Items listed in a dataset:
════════════════════
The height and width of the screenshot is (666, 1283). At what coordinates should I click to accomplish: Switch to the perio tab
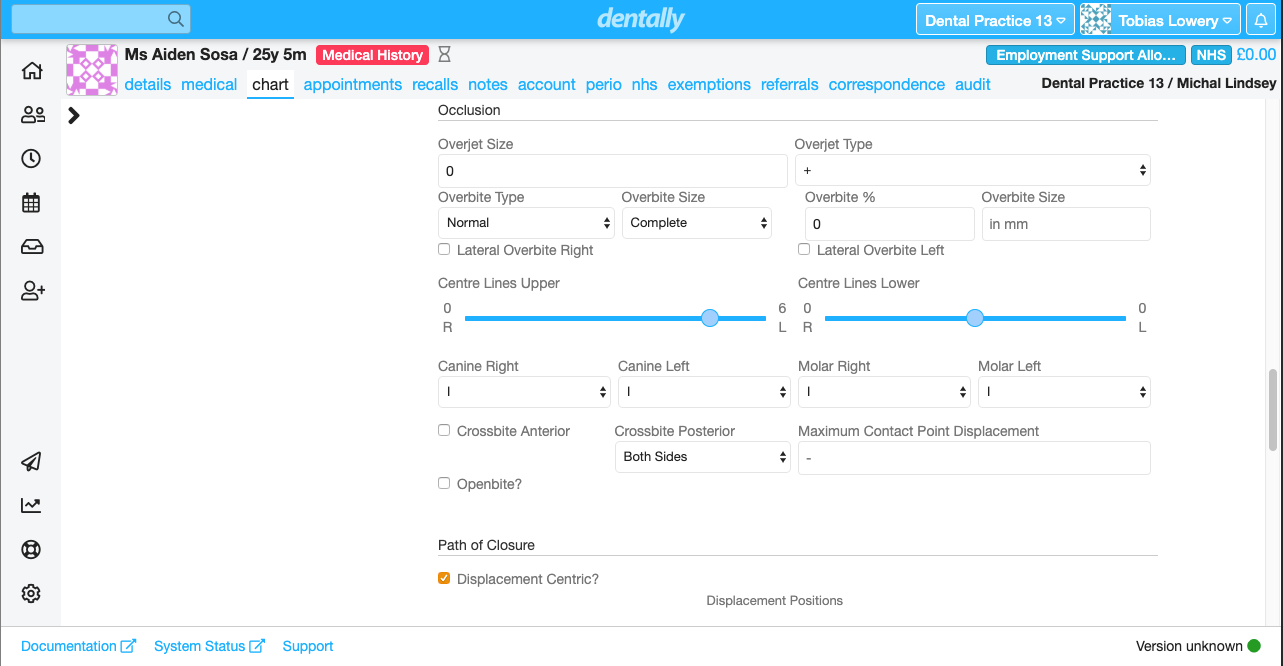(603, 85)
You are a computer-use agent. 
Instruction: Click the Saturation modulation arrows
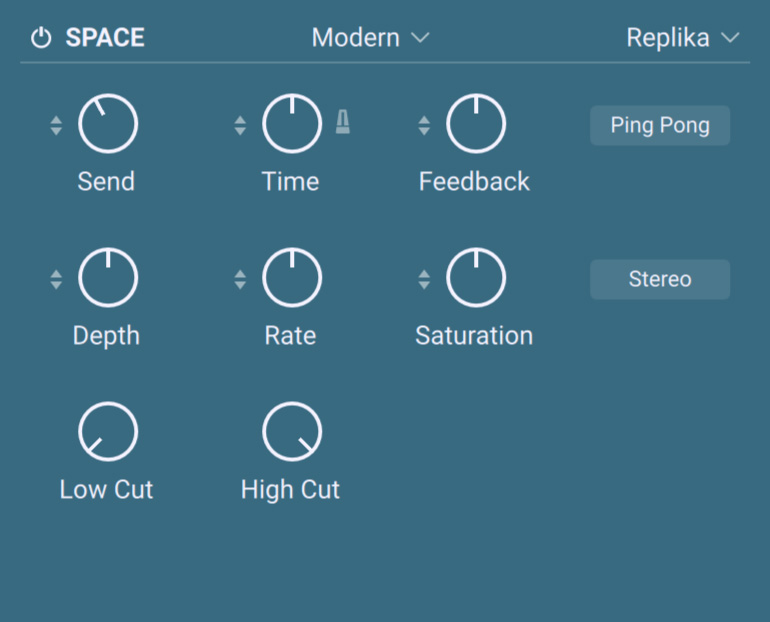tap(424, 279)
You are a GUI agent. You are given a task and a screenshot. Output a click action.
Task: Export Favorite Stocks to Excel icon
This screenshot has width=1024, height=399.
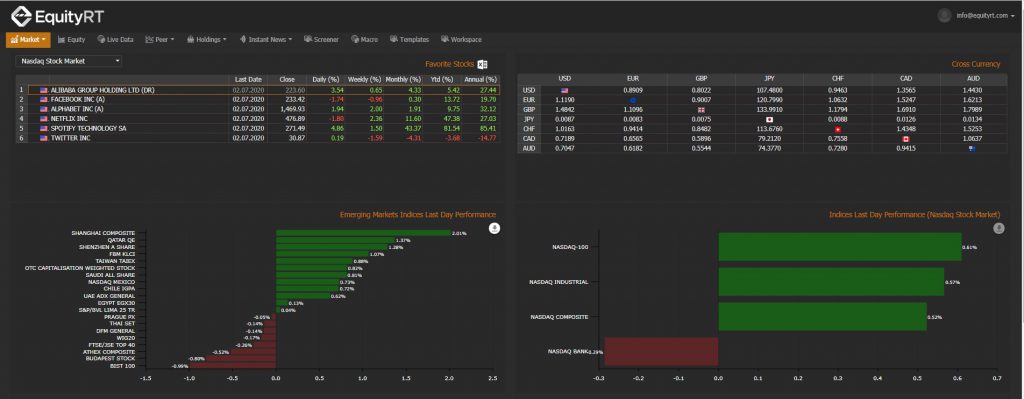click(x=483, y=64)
════════════════════
* WHAT TO WORK ON *
Output every entry above exactly, minus the pictures.

* ANSWER TO THIS TASK *
The height and width of the screenshot is (666, 1283). At what coordinates should I click to accomplish: Switch to the perio tab
(603, 85)
You are a computer-use agent. 
Instruction: Click the Saturation modulation arrows
tap(424, 279)
You are a GUI agent. You are given a task and a screenshot. Output a click action.
Task: Export Favorite Stocks to Excel icon
This screenshot has width=1024, height=399.
click(x=483, y=64)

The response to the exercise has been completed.